The IA-64 architecture has been co-developed by HP and Intel is intended to become the commodity computing platform of the next millennium. Interest in IA-64 has been widespread and has resulted in endorsements from all major players in the computing industry, including (in alphabetical order) Compaq, HP, Intel, SCO, SGI and Sun. For competitive reasons, the full architecture will remain a closely guarded secret until IA-64 based systems are generally available (though the application-level architecture has been disclosed already ). This creates a bit of a dilemma for the open source community because it would mean that Linux development could not start until systems are widely available. To alleviate this situation, researchers at HP Labs in Palo Alto investigated what could be done to help accelerate Linux development such that it could be available from day one of the IA-64 computing era. This paper reports on their endeavors, accomplishments, and future plans.The HP/Intel co-designed IA-64 architecture will see first silicon with Intel's Merced chip. This chip is slated to appear in systems in mid-2000 and will quickly be followed by the second-generation, faster McKinley chip. What is interesting about IA-64 is that it is not just a new architecture but that it introduces a whole new computing paradigm called EPIC. This acronym stands for ``Explicitly Parallel Instruction Computing'' and implies that it breaks the barrier of traditional CISC or RISCsequential programs by explicitly exposing instruction-level parallelism. The idea behind doing this is to make it possible to build extremely high-performing computers by running relatively simple circuitry at very high speeds and executing as many instructions as possible in parallel. EPIC, and with it IA-64, builds on the lessons learned from both RISC and very-long instruction word (VLIW) computers. For example, like in VLIW computers, IA-64 groups instructions into bundles that can be executed in parallel. Like RISC computers, each instruction is relatively simple and has a fixed length.
![]()
Figure 1: IA-64 Instruction Format
To give a more concrete feeling of what IA-64 is like, Figure 1. shows the instruction format. As illustrated, instructions are grouped into 128 bit wide bundles that each contain three instructions and a template field. The template field indicates which instructions in this bundle and in following bundles the CPU can execute in parallel. Each instruction is about 40 bits wide and contains a 6-bit predicate register field and three 7-bit general purpose register fields. This means that an instruction can reference as many as three operands in a register file containing as many as 128 different registers. The predicate field determines which of 64 predicate registers controls whether or not the instruction should be executed. This instruction predication support allows to conditionally execute code without having to resort to expensive branches. Another advanced feature of IA-64 that has been disclosed already is speculative loading. Load speculation allows to safely execute a load instruction well before it is known whether or not the loaded value is really needed. On traditional architectures this cannot be done because the load instruction may, for example, cause a segfault due to dereferencing a NULL pointer. Since memory accesses are comparatively slow on modern computer systems, speculation allows to hoist load instructions to a place far in advance of the place where the loaded value is being used. When used properly, this allows the CPU to waste less time waiting for the memory system and hence execute much faster.
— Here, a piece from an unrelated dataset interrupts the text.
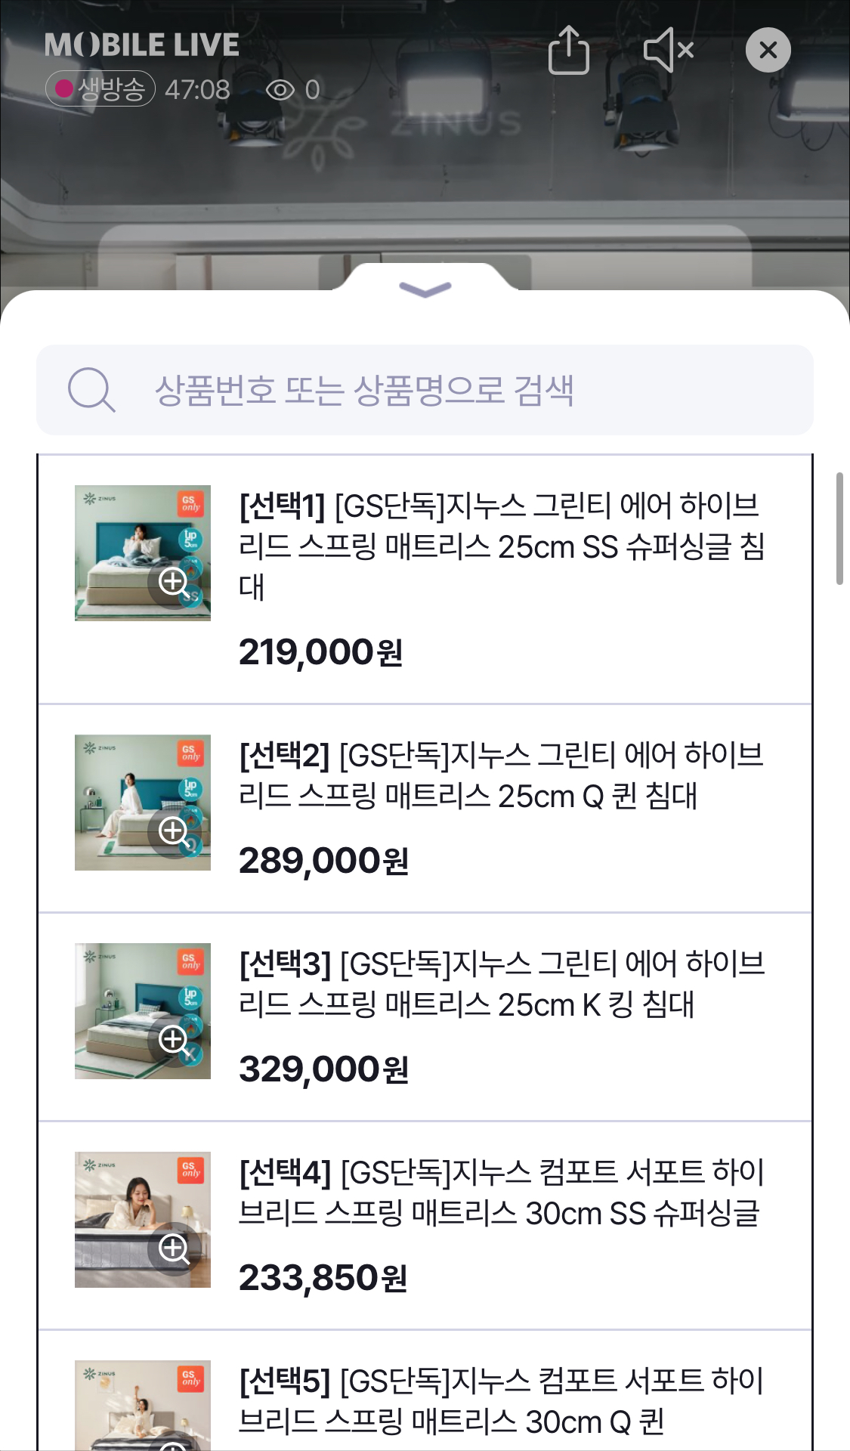Zoom the 선택3 king mattress thumbnail
This screenshot has width=850, height=1451.
click(175, 1041)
While this brief introduction certainly cannot do justice to the IA-64 architecture, it does serve to highlight some of the more important features. For a more detailed description of the features mentioned above, the reader may want to read some of the cited materials.
The goal of the Linux/ia64 project at HP Labs is to ensure that Linux will be available and run on IA-64 based systems from day one on. At a minimum, we hope that by the time IA-64 systems become available, Linux will be self-hosting such that other developers can join and start contributing enhancements and additions without having to depend on any non-free software. If the project goes well, the state of affairs will hopefully have progressed substantially beyond this minimum goal. For example, it may be possible that some time will have been spent on optimizing performance critical parts of the system such as the compiler, math libraries, and key parts of the kernel. In any case, it should be made clear that the goal is emphatically not to create an ``HP version'' of Linux but rather to lay the foundation for forming a Linux/ia64 community much as it exists today for x86. For example, while the developers at HP will of course use HP development machines, the goal is to create a Linux system that will run on any IA-64 platform that adheres to the IA-64 platform architecture specification. In the same fashion, we hope to engage other members of the Linux community as early and as broadly as possible to ensure the project is true to the spirit of the Linux community.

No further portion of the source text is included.